** Dataset follows **

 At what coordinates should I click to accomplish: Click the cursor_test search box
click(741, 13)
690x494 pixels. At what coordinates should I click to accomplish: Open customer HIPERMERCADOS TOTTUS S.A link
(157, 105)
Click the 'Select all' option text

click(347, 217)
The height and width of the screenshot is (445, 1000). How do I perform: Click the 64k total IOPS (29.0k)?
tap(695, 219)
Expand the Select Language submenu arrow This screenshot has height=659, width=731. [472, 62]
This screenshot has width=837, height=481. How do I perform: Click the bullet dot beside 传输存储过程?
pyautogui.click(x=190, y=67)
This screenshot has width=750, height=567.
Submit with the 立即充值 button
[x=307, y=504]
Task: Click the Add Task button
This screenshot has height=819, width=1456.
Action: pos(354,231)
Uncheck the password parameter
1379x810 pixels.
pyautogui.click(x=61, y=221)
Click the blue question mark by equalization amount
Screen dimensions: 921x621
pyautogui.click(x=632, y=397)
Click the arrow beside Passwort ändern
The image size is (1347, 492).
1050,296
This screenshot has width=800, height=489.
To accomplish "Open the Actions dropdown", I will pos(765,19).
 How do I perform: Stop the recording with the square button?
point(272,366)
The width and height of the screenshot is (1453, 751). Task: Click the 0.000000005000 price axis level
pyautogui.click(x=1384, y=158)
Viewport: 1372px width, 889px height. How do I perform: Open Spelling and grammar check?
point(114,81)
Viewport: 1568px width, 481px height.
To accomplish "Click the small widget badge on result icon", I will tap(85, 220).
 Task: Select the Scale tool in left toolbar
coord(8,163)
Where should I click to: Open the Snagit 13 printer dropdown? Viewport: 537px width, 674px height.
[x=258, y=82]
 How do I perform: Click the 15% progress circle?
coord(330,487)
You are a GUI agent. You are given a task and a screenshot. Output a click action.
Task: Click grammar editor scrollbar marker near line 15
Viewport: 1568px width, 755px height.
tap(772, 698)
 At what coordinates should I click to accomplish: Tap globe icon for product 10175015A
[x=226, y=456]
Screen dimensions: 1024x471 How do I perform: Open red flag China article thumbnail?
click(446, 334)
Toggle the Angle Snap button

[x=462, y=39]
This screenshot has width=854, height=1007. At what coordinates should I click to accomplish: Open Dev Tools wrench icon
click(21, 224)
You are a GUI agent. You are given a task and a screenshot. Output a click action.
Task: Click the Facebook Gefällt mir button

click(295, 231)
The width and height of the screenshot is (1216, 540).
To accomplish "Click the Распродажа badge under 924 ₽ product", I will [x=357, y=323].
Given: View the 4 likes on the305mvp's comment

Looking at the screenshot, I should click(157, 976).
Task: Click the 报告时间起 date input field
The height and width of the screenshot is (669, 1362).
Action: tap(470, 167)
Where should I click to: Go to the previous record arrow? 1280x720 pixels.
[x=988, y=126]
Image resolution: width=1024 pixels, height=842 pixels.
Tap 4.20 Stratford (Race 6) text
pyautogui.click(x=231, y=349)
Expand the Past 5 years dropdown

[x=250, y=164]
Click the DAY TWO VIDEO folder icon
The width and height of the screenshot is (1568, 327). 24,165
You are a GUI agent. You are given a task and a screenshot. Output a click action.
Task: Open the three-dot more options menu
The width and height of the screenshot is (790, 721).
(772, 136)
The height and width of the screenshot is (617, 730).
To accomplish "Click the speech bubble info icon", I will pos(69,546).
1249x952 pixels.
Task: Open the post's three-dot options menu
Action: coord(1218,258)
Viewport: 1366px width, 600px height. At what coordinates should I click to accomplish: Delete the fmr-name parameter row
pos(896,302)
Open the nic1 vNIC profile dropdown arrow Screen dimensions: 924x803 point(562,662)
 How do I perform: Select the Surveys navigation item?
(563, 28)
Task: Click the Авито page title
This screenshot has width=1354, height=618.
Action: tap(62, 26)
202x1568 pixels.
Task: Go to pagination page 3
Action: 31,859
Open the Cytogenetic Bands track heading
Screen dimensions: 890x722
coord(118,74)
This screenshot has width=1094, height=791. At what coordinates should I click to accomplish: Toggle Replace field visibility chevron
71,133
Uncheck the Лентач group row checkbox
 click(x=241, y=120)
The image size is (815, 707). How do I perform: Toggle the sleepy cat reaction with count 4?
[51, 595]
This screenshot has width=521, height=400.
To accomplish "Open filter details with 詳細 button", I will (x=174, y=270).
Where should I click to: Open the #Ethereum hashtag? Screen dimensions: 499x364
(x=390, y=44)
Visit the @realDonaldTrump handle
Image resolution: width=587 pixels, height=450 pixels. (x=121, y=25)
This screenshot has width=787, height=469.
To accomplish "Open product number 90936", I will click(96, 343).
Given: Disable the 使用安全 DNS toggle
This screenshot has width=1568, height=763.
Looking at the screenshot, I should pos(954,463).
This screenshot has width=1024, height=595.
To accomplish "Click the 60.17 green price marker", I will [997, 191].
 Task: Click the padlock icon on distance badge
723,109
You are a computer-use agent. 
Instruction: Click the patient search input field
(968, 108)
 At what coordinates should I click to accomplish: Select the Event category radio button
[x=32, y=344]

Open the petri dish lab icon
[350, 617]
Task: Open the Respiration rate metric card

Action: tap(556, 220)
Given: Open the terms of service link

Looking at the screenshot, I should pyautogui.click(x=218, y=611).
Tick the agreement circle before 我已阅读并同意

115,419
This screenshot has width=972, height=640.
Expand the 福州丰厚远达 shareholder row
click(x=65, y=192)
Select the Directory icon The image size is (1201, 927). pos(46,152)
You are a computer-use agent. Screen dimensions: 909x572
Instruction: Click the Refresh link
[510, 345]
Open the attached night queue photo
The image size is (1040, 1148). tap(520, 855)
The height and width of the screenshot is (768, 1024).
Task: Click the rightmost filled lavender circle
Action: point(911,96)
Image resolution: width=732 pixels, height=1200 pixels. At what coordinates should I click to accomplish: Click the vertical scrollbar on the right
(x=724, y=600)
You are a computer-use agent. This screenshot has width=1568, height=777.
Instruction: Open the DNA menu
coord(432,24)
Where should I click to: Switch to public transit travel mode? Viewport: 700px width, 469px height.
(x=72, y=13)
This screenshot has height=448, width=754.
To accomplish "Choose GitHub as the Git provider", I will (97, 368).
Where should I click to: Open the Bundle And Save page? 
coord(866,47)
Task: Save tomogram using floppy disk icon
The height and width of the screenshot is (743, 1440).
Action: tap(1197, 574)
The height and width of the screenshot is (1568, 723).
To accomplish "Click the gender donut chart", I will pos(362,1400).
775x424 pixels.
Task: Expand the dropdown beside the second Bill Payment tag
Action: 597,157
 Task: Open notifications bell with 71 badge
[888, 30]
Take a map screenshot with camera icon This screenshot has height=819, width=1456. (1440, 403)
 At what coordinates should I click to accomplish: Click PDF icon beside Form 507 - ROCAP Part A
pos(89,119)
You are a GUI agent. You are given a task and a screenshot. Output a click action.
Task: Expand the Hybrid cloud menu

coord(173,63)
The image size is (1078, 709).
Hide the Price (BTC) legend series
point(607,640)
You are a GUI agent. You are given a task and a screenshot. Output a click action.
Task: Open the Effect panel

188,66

** End of Dataset **

Action item:
Type out again, exactly as written, the lines from the beginning of the material through the one containing "Viewport: 1568px width, 481px height.".

Response to the exercise:
 At what coordinates should I click to accomplish: Click the cursor_test search box
click(741, 13)
690x494 pixels. At what coordinates should I click to accomplish: Open customer HIPERMERCADOS TOTTUS S.A link
(157, 105)
Click the 'Select all' option text

click(347, 217)
The height and width of the screenshot is (445, 1000). How do I perform: Click the 64k total IOPS (29.0k)?
tap(695, 219)
Expand the Select Language submenu arrow This screenshot has height=659, width=731. [472, 62]
This screenshot has width=837, height=481. How do I perform: Click the bullet dot beside 传输存储过程?
pyautogui.click(x=190, y=67)
This screenshot has width=750, height=567.
Submit with the 立即充值 button
[x=307, y=504]
Task: Click the Add Task button
This screenshot has height=819, width=1456.
Action: pos(354,231)
Uncheck the password parameter
1379x810 pixels.
pyautogui.click(x=61, y=221)
Click the blue question mark by equalization amount
Screen dimensions: 921x621
pyautogui.click(x=632, y=397)
Click the arrow beside Passwort ändern
The image size is (1347, 492).
1050,296
This screenshot has width=800, height=489.
To accomplish "Open the Actions dropdown", I will pos(765,19).
 How do I perform: Stop the recording with the square button?
point(272,366)
The width and height of the screenshot is (1453, 751). Task: Click the 0.000000005000 price axis level
pyautogui.click(x=1384, y=158)
Viewport: 1372px width, 889px height. How do I perform: Open Spelling and grammar check?
point(114,81)
Viewport: 1568px width, 481px height.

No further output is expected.